The Cache-Control Gotcha
We wanted to get those image request counts down. While we didn't have high hopes that enabling Cache-Control
would alleviate the issue, we figured that it wouldn't hurt to try.
Spoiler: it did hurt. You see, the company was using a corporate network which gives the appearance that all the image requests are coming from only a few a few IP addresses. That actually wasn't a problem until we enabled Cache-Control
, at which point Vercel's system mitigations flagged it as a DDoS attack and began blocking all the requests because it was clear that the requestor was ignoring the Cache-Control
settings. Those pesky DDoS'ers are so predicable 🥴.
Get Proactive with Your Vercel Firewall Settings
Luckily, Vercel has a new feature that allows you to specify IP addresses and CIDRs that should bypass Vercel's systems mitigations. However, requests from those sources will contribute to your bill.

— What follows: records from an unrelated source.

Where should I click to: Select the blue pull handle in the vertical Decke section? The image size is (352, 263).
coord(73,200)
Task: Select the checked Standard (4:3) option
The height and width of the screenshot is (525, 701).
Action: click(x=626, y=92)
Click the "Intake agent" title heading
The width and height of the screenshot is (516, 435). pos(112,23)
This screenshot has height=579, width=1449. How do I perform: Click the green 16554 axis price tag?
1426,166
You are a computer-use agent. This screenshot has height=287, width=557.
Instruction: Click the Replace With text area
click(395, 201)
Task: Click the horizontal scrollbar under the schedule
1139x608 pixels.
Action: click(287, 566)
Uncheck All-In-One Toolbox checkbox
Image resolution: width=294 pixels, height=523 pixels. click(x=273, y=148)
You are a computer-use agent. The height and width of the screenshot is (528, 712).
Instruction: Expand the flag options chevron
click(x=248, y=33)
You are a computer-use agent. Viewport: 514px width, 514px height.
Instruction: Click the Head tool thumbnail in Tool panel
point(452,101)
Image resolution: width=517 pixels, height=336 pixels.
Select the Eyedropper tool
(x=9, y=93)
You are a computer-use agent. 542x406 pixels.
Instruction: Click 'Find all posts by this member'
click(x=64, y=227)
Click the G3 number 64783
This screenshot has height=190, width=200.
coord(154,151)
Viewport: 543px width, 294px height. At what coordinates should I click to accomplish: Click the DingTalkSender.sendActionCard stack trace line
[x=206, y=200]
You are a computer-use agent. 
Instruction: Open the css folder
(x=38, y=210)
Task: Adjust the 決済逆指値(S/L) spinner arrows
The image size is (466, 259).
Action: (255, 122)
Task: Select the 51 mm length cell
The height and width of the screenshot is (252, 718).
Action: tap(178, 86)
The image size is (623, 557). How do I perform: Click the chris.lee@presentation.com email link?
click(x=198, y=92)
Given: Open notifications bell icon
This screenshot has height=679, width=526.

In other words, if you tell Vercel that some IPs are okay but those IPs end up DDoS'ing you real bad, you're going to get a hefty bill.
Alternative Approaches
Hosting images on Vercel works great for many static assets, but images for email signatures can get complicated. Be sure to carefully plan how and where you host those images.
Alternative approaches to consider:
- Use a CDN built for high volume image requests: Cloudflare, AWS, etc.
- Embed images directly in the emails. However, note that this will increase email size, can trip spam filters if not done carefully, and recipients might still choose to block images by default in their email client.
- Use an email signature management tool (Exclaimer, CodeTwo, etc.).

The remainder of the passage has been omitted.